El más reciente informe anual del programa de Naciones Unidas para el Desarrollo (PNUD), que hoy se difunde, constituye un severo y fundamentado cuestionamiento al modelo económico adoptado por casi todas las naciones latinoamericanas -la nuestra entre ellas-, a instancias de gobiernos de países desarrollados, organismos financieros internacionales, grupos empresariales locales y centros académicos estadunidenses.
En el documento se destaca la enorme desigualdad que caracteriza los términos de intercambio financiero y comercial establecidos a raíz de la globalización económica, así como el astronómico déficit que ha implicado, para los países en desarrollo, su inserción en el mercado mundial. Significativamente, las condiciones más inequitativas de las nuevas reglas del intercambio se registran en el sector agrícola, que en naciones como la nuestra está conformado por los sectores de la población particularmente marginados. Mientras que nosotros hemos acatado la consigna de la apertura indiscriminada de fronteras y la eliminación de los subsidios agrícolas, Estados Unidos, Europa Occidental y Japón mantienen barreras proteccionistas y subsidian a sus agricultores.
Ciertamente, los efectos perversos del modelo comentado no se limitan al comercio y al flujo financiero internacionales, sino que se traducen en evidentes retrocesos en las condiciones de vida de las poblaciones.
La estrategia en cuestión, llamada comúnmente neoliberalismo, puede sintetizarse, además de las ya señaladas apertura al exterior de los mercados internos y eliminación de subsidios, en los siguientes puntos: adelgazamiento del Estado, privatización generalizada de bienes públicos, estricto control monetario y políticas de austeridad orientadas a combatir la inflación, desregulación, recorte de programas sociales y reducción de los mecanismos de redistribución del ingreso en general, y trato privilegiado a los sectores financieros y comerciales por sobre los productivos.
A su vez, las consecuencias sociales más graves del modelo han sido un proceso acelerado y brutal de concentración de la riqueza, el incremento de las desigualdades, la marginación de grandes grupos de población de la economía activa, la contracción y depresión de los mercados internos, el desmantelamiento de miles de empresas e industrias y el consiguiente crecimiento del desempleo y del denominado sector informal.

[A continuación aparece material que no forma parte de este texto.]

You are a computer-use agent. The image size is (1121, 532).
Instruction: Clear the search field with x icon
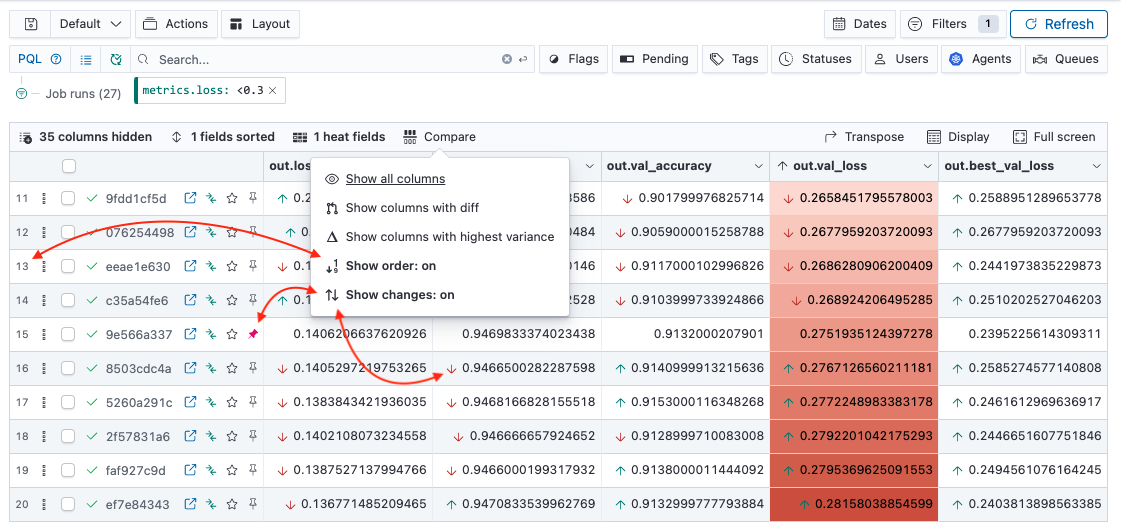(x=507, y=59)
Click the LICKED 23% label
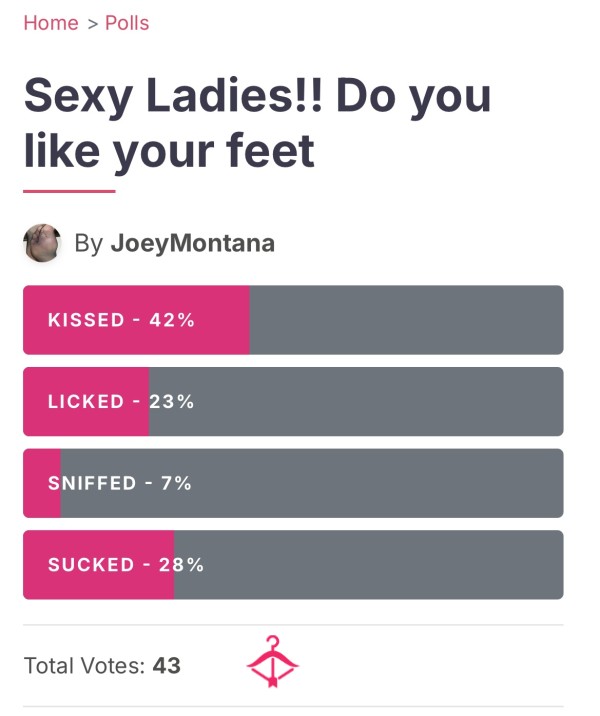The height and width of the screenshot is (716, 600). pos(121,402)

Todas estas condiciones se aplican a nuestro país, en donde, con diversos acentos y matices, la política económica ha venido conformándose, durante los últimos tres lustros, con base en los lineamientos señalados, y sin escuchar a las múltiples voces disidentes que, desde la academia, la oposición partidista, los medios, las organizaciones sociales, las instituciones religiosas, las comunidades indígenas en rebelión del sureste del país, e incluso desde el interior de la administración pública, han alertado sobre los gravísimos costos humanos de tal estrategia.
Por el contrario, hasta hace pocos años las autoridades celebraban la inminencia de nuestro arribo al Primer Mundo, y para confirmarlo gestionaron la entrada del país a la Organización de Cooperación y Desa- rrollo Económico (OCDE), que agrupa a dos docenas de naciones de gran desarrollo económico.
Sería pertinente, ahora, contrastar esa afiliación con el sitio número 50 que el informe del PNUD le otorga a México en el índice de desarrollo humano y reconocer la distancia entre las expectativas generadas por el neoliberalismo y las dolorosas realidades en que se ha traducido.
Finalmente, ha de señalarse que el informe del organismo internacional no agrega nada sustancial a lo mucho que se ha argumentado en México acerca de las miserias del modelo imperante; simplemente refuerza la solidez y la justeza de tales argumentos y constituye una señal de alerta adicional que debiera llevar a los responsables del manejo económico nacional a reconsiderar y reorientar las políticas en vigor.